New campus garden space to replace SeeMore Green garden

 

Alexander Gopen enjoys the fruits of his labour in the new Henry Street garden. Photo by Adam Faber
Alexander Gopen enjoys the fruits of his labour in the new Henry Street garden. Photo by Adam Faber

Rob MacNeish stands proudly beside a cherry tree in the new community garden on Henry Street, behind the Computer Science building. MacNeish, the liaison for the Dalhousie Student Union Sustainability Office (DSUSO), was part of a team that successfully negotiated a long-term green space on campus over the summer.

“We’ve put down trees, which suggests a commitment—trees are not easy to remove,” he says. The sunny garden spot, essentially unused before, now sports a gardening shed, fruit trees and a communal space for growing and learning.

While an official document has yet to be signed between the DSUSO and Dalhousie University, the draft version has a clause in it promising a commitment to garden space in perpetuity.
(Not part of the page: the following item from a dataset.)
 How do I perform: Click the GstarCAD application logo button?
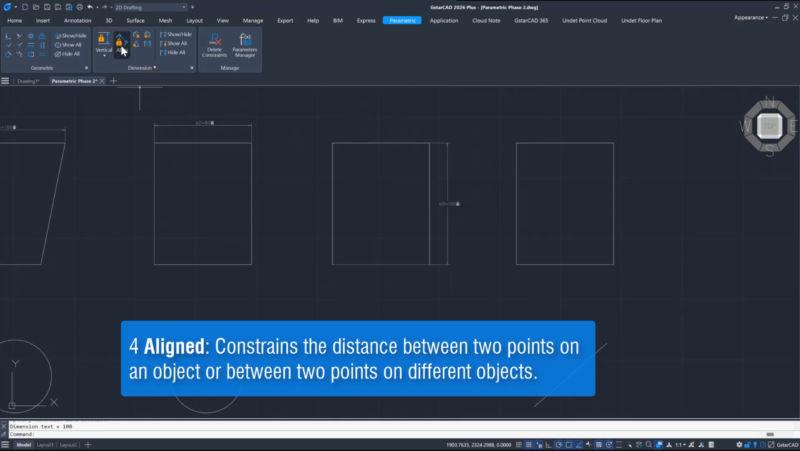coord(7,6)
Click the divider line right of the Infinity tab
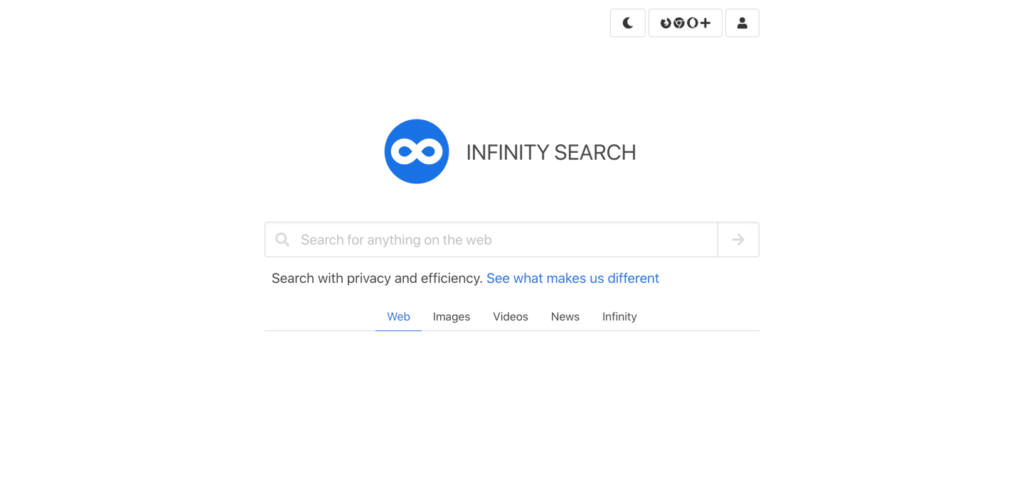1024x489 pixels. 700,330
“What we’re excited about is the connections. We are bringing a lot of people together,” says MacNeish. He explains that the garden will supply food to the Loaded Ladle, perhaps the Gorsebrook Lounge and a nearby food bank, all grown by Haligonians.

“I’m coining the term ‘hyper-local,’” he says.
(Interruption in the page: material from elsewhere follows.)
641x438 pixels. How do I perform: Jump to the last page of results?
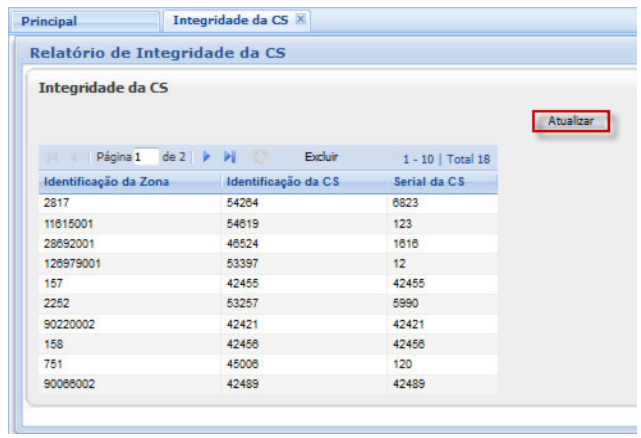(229, 158)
The DSUSO funded the majority of the project independently. However, they also receive funding through a student levy, and the university supplied 20 per cent of the starting budget and a lot of co-operation to get the project off the ground.

“Facilities management has been really great lending us equipment, helping with red tape and even some money,” MacNeish says. He points out that it’s no longer a fight to get green initiatives happening on campus.

Alexander Gopen, an involved campus gardener, has mixed feelings about the direction in which Dalhousie is taking its green initiatives. “I do think it’s important that students realize what is happening and that it is not as simple as more green space being added.”

Gopen adds that the current garden on Seymour, the “SeeMore Green” garden, is at risk of demolition in the not-too distant future. “I was told 2015 could be the end of SeeMore Green,” he says.

The current version of the Campus Master Plan shows construction behind the Arts Centre, extending to the very edge of the Seymour Street Garden, which MacNeish says doesn’t bode well for the plants.

“Part of the Campus Master Plan is to extend the Cohn, and who knows when that is going to take place. This is essentially a replacement. When the time comes with the bulldozers, and SeeMore is gone, everything is going to be transferred here.”

The Campus Master Plan doesn’t expressly state that SeeMore Green is being removed, but the ‘priority intensification site’ sits on the very edge of the small garden. “Even if it came up just to the border of SeeMore, with them doing large-scale construction, that place is going to go,” says MacNeish.

MacNeish likes the promise of green space in the future, and the location of the new spot. He says he often sees Dal students eating lunch at the new location on Henry Street, as opposed to the hidden SeeMore Green garden.

“That was one of the issues that the university had with [the old] spot. It was essentially a guerrilla garden. They want this to be really bright and shiny.” MacNeish notes that the extra requirements asked of the new location, such as insurance and aesthetics, are not unreasonable.

For MacNeish, the focus is now shifting to the new space and the future of an ongoing green effort. “This place is going to be SeeMore Green 2.0.”